A lot of it is accident. It was these questions that I just talked about that are important for Jesuit education. There are 100 million different ways that those can play themselves out in the kind of research I do, but turn it around, and it’s, ‘Why is history my favorite subject?’ I had good history teachers, and what they taught and how they taught caught my imagination, and suddenly I saw, I could really work these big questions out in my mind through medieval history. Does everyone have to do it that way? I don’t think anyone needs to be a medieval history major. But it was a way for me to work out some of those broader issues. What’s the relationship between faith and reason? What are the ways that society tries to construct itself in order to achieve certain goals? I think about these things now through my work as an instructor and researcher of history. But it almost as easily could have been, say, an English teacher, in which case I might have turned out an English teacher.
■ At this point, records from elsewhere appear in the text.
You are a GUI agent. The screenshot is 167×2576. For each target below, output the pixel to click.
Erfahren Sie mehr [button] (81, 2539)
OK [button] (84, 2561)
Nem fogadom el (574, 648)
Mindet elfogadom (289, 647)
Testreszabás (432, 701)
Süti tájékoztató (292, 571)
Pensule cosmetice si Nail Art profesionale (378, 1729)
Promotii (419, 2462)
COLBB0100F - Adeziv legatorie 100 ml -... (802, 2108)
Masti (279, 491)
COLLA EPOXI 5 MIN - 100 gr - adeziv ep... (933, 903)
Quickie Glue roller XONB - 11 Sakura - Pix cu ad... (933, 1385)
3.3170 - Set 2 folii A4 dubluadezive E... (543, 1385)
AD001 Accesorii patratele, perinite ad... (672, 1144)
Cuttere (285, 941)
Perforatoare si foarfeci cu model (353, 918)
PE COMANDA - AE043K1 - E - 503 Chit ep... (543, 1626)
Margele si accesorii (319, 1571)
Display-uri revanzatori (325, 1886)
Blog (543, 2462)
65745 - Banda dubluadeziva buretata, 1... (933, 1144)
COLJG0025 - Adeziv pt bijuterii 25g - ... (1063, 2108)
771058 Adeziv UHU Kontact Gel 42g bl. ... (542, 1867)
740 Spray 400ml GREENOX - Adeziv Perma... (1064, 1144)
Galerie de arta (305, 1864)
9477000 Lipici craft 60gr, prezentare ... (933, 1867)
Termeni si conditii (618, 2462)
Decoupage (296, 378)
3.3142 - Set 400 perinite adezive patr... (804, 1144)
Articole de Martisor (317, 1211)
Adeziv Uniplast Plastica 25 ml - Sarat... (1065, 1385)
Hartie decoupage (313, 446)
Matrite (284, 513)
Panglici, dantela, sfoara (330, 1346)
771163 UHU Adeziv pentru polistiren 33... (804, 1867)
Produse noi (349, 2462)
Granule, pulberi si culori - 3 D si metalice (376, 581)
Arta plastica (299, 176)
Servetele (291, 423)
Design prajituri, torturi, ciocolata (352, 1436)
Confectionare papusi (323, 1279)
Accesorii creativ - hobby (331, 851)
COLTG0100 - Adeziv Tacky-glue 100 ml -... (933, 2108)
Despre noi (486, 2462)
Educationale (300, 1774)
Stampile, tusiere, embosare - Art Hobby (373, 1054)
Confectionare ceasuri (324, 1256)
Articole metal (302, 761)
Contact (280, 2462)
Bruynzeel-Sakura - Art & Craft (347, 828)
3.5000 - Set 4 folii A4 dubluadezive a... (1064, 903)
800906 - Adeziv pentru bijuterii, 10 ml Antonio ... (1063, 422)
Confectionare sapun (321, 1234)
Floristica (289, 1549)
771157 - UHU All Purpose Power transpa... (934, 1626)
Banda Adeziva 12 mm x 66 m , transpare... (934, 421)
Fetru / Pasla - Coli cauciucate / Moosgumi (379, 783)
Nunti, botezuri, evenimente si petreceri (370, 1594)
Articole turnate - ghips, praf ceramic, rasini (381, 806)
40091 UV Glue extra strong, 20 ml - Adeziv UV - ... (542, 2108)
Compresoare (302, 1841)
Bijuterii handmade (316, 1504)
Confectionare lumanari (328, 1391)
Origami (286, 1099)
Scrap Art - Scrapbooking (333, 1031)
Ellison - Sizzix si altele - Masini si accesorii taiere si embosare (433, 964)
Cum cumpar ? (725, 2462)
What’s the greatest challenge you face in teaching?
I would like the students to be excited about what excites me as I am, and I understand that not everyone needs to be a history person. Euro Civ — the general education course — is so interesting. Students have to take it, so there’s always some corners of resistance in the lecture hall. I don’t feel I have to convince everyone that history is the absolutely greatest subject because ultimately I suppose I don’t believe that. But I do want to convince the skeptics that the study of history can shed bright light on important questions of human life and society. At the end of the day, the gen en classes — it’s interesting: The ones that come in with the chip on their shoulder, where they’ve always had dull history classes, they come to college, and they realize that history in college is actually more interesting. There is a greater chance for them to come out being fans than those that come in wanting to be history majors. For them, they’ve already been convinced, then they find it unchallenging. One of the challenges is how do you keep a diverse audience engaged in the material.
How has living in the dorm shaped your teaching or understanding of Georgetown students?
Teaching is more than imparting information. Teaching is about a pedagogical method. It’s about an engagement between a teacher and a student. Living in the dorms broadens that engagement. It’s not that I’m suddenly giving lectures on World War I in the dorms (though you should ask my fellow residents whether I slip into that mode). It’s in as much as it’s broadened my experience of students in a broader sense of circumstances. It’s made me, in teaching, more sympathetic more broadly.
What would be your ideal course to teach?
I like all the courses I teach. That’s the nice thing. In my upper-level seminars, I get to teach what I want to teach. So few students major in medieval history. The upper-level courses I teach, people take as electives. In the “Outer Space” class, for example, there isn’t a big section of student body that needs that course. What I get is an eclectic mix of students, most of whom are looking for an elective and are intrigued by the title. So I’ll get a couple history majors who say that it looks interesting, some people from philosophy and theology and government, but then also people from the hard sciences. I can pick the topic, so I don’t have any problem there, so what kind of market of students do you get that are engaged in the material? That’s my favorite class — other courses do it, but “Outer Space” does it really well — because of the diversity of students.
I actually just got an email from a student — a math major in an engineering firm. She said that once in a while, someone will make a skeptical remark about her liberal arts degree, and she reports always thinking first of that class, “Outer Space.” To her mind, that course is emblematic of what made a liberal arts education worthwhile.
What would you be doing if you weren’t in academia?
I’d always be lecturing. The Jesuits make us do all kinds of interesting things, and the most interesting things that really sparked a passion in me that they made me do outside was working at an Indian reservation in South Dakota. I loved that work. I was working in parishes and working in the tribal jail, and it was teaching GED classes — which I guess was still teaching. I’m a teacher — what can I do? I love that work. I’d go back in a heartbeat.